*TASK DETAILS*
Answer these from the Boole family article:
1. In what year did George Boole marry Mary Everest Boole?
2. What was the profession of Edward Ingram Taylor, Margaret Boole's husband?
3. In what year did Geoffrey Everest Hinton receive the Turing Award?

*PROVIDED PASSAGE*
[Start of Attachment]

= Boole family =

English family

The Boole family is an English family with number of illustrious scientists, intellectuals and artists. This is the family of George Boole, a mathematician, philosopher and logician. Boole's Boolean Algebra laid the foundation of modern computer science.

George Boole was born in 1815 to John Boole Sr., a shoemaker and Mary Ann Joyce. George Boole had 3 siblings, 2 brothers and 1 sister, namely Charles Boole, William Boole and Mary Boole.

In 1855, George Boole married Mary Everest Boole (niece of Sir George Everest).

George and Mary had 5 children, all girls, namely:

- Mary Ellen Boole Hinton: Mary, a mathematician, married a fellow mathematician and author Charles Howard Hinton (son of James Hinton, a surgeon). They had four children, namely George (1882–1943), Eric (1884-), William (1886–1909), Sebastian (1887–1923). After the sudden death of her husband, Mary Ellen committed suicide in Washington, D.C. in May 1908.
  - Sebastian Boole Hinton, a lawyer. He married Carmelita Hinton (nee Chase), an educator, and had 3 children. Carmelita Hinton was sister to Helena Modjeska Chase, an accomplished artist, writer and musician.
    - Jean Hinton Rosner (1917–2002), a peace activist. She was married to Stephen 'Steve' Rosner. They had 4 children, namely, Edward Hinton Rosner, Marni Rosner, Sarah Wendi Rosner and Peter Robin Rosner.
    - William H. Hinton (1919–2004) visited China in the 1930s and 40s and wrote an influential account of the Communist land reform. Hinton married Bertha Sneck, an American translator and political activist.
      - Carma Hinton, William's daughter, a filmmaker and professor at George Mason University.
    - Joan Hinton (1921–2010), a nuclear physicist, worked for the Manhattan Project and lived in China from 1948 until her death on 8 June 2010; she was married to Erwin (Sid) Engst (1949–2003), an advisor to the People's Republic of China. They had 3 children.
      - Yang Heping (Fred Engst) is a professor at University of International Business and Economics at Beijing.
  - George Boole Hinton, a botanist.
    - Howard Everest Hinton, George's son, an entomologist and professor.
      - Geoffrey Everest Hinton, a cognitive psychologist and computer scientist notable for his work in field of Artificial Intelligence. He is famously referred as "Godfather of AI" and "Godfather of Deep Learning". He has been awarded Turing Award, sometimes referred to as the 'Nobel Prize of Computing', in 2018. The Nobel Prize in Physics 2024 was awarded to him and John J. Hopfield “for foundational discoveries and inventions that enable machine learning with artificial neural networks.”

- Margaret Boole (1858–1935), married Edward Ingram Taylor, an artist. They had two sons.
  - Geoffrey Ingram Taylor (1886-1975), a mathematician and a Fellow of the Royal Society.
  - Julian Taylor (1889-1961), a neurosurgeon and a professor of surgery.
- Alicia Boole Stott (1860–1940), a mathematician who made important contributions to four-dimensional geometry. Alicia Boole married Walter Stott in 1890, and they had 2 children:
  - Mary Stott (1891–1982), Alicia's daughter.
  - Leonard Stott (1892–1963), a medical doctor and tuberculosis pioneer, invented a portable X-ray machine, a pneumothorax apparatus, and system of navigation based on spherical coordinates.
- Lucy Everest Boole (1862–1904), a chemist who was the first female professor of chemistry in England and female Fellow of the Royal Institute of Chemistry. Lucy was a spinster.
- Ethel Lilian Voynich (1864–1960), a novelist and musician who married the Polish scientist and revolutionary Wilfrid Michael Voynich and was the author of the novel The Gadfly.

[End of Attachment]

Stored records
[Start of Attachment]

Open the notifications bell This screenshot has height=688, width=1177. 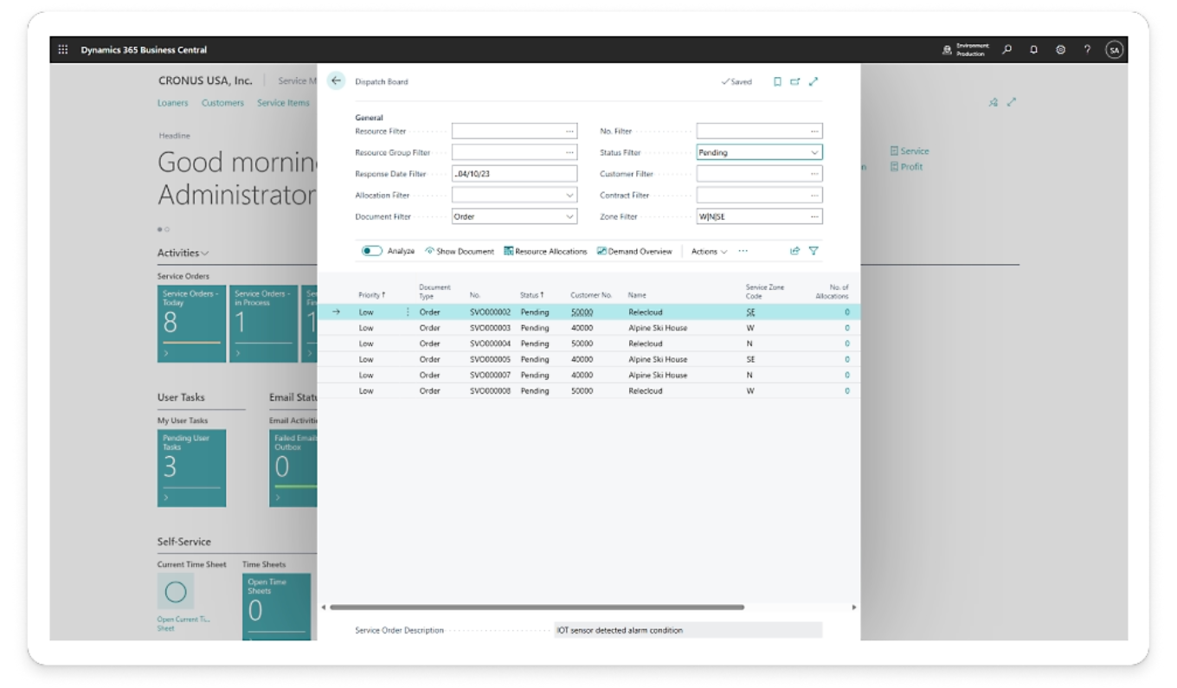tap(1033, 50)
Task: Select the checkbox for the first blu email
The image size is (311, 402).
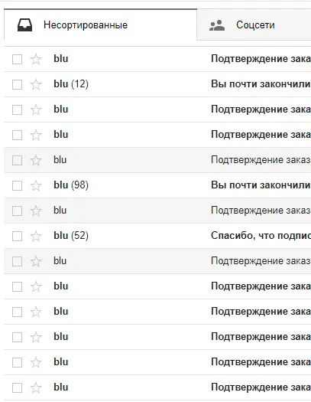Action: 17,60
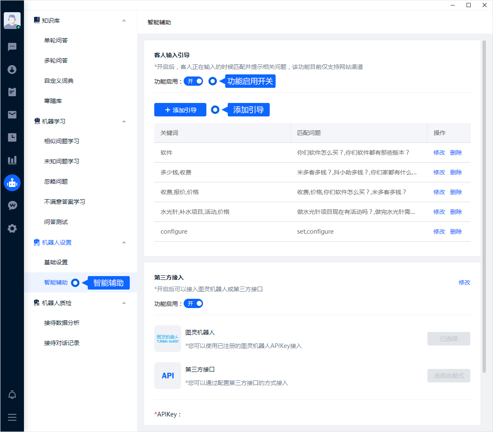Open the chat messages icon in sidebar
This screenshot has height=432, width=493.
click(x=12, y=47)
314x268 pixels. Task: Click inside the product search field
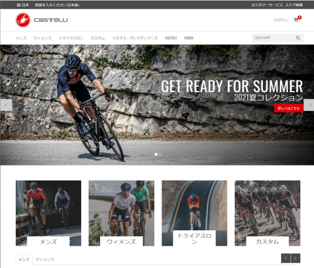pos(273,38)
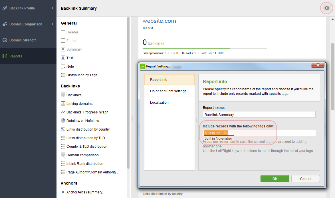Expand the Domain Comparison section
Viewport: 335px width, 198px height.
52,24
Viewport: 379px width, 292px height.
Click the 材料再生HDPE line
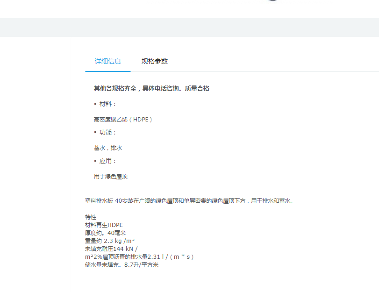[x=104, y=225]
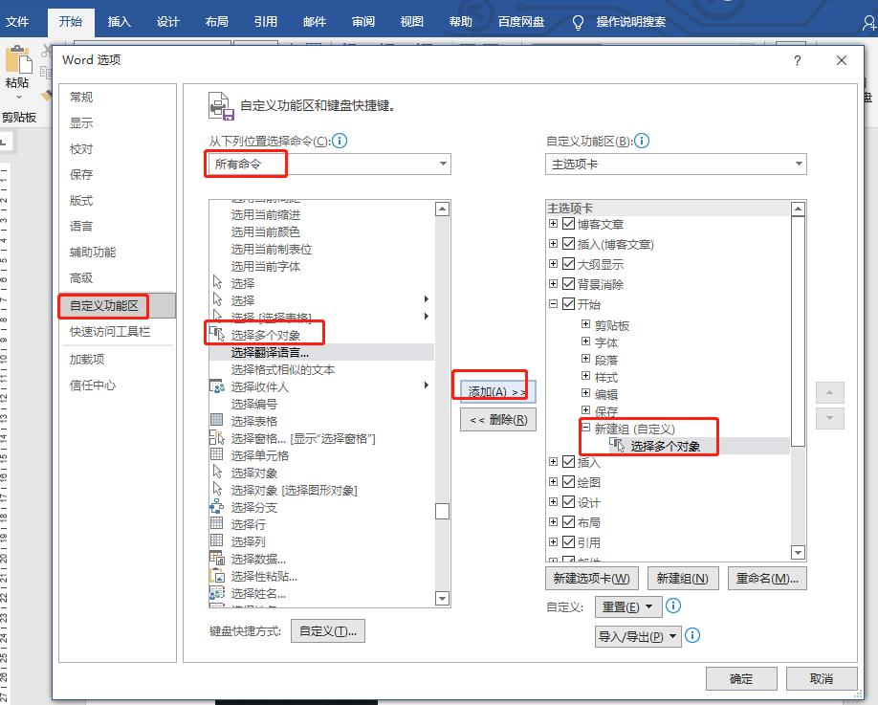Screen dimensions: 878x705
Task: Open the 自定义功能区(B) dropdown
Action: tap(799, 164)
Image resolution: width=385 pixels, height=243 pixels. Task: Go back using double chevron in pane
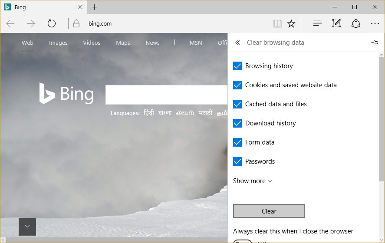coord(237,43)
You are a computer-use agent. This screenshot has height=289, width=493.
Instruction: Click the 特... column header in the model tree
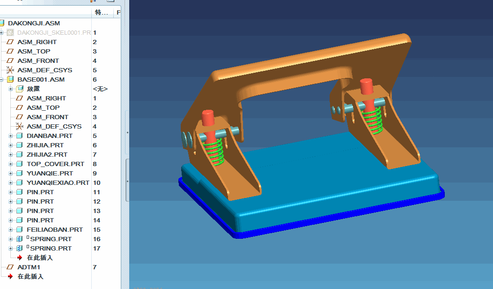click(x=102, y=13)
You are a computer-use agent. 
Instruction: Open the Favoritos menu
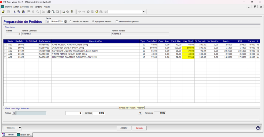pos(24,7)
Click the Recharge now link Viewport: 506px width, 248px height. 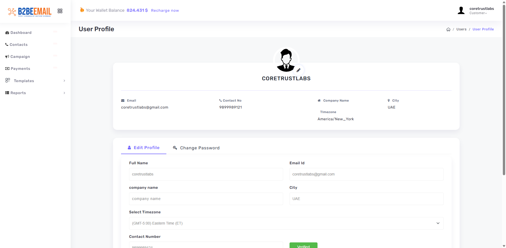[165, 10]
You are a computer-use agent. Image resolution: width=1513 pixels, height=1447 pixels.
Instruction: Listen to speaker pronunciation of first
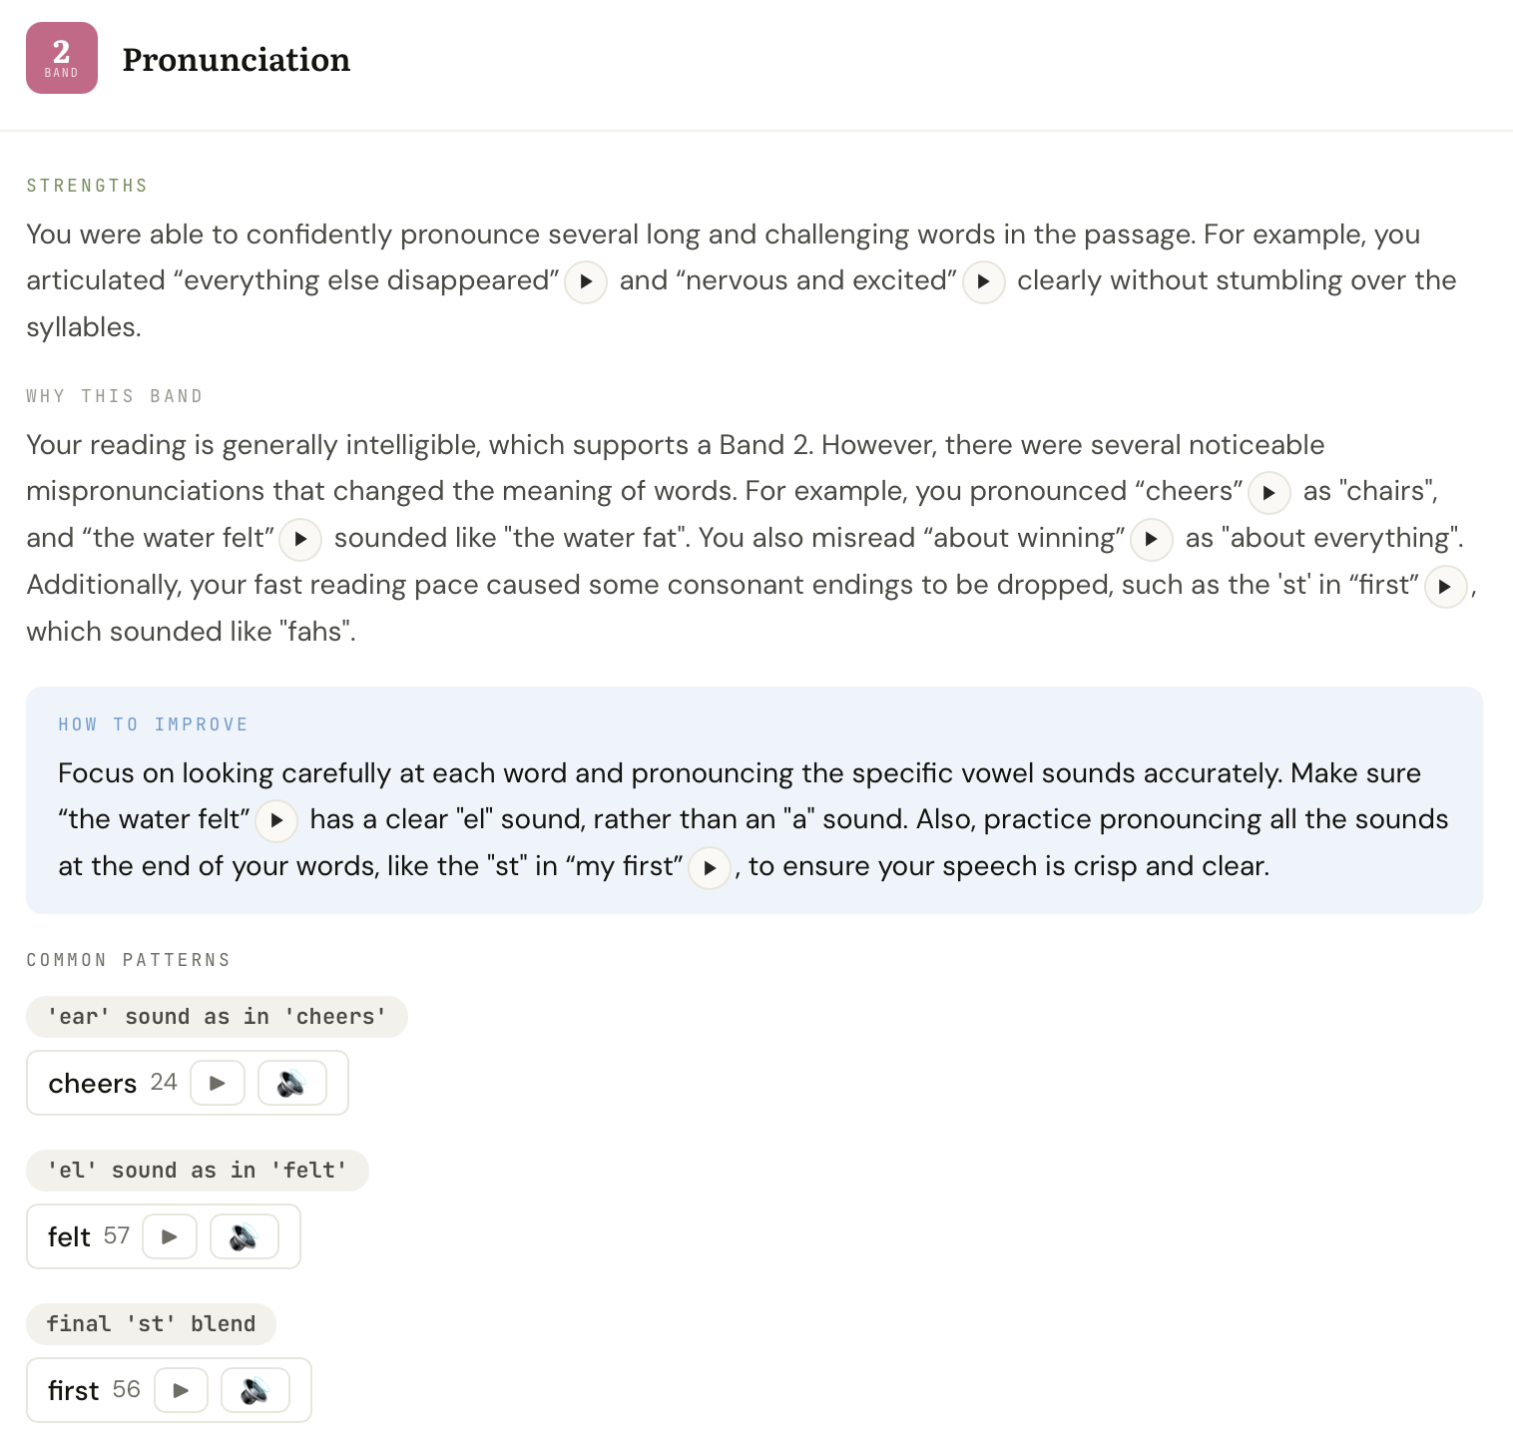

[End of Attachment]

*SOLUTION TO THE PROBLEM*
1. 1855
2. An artist
3. 2018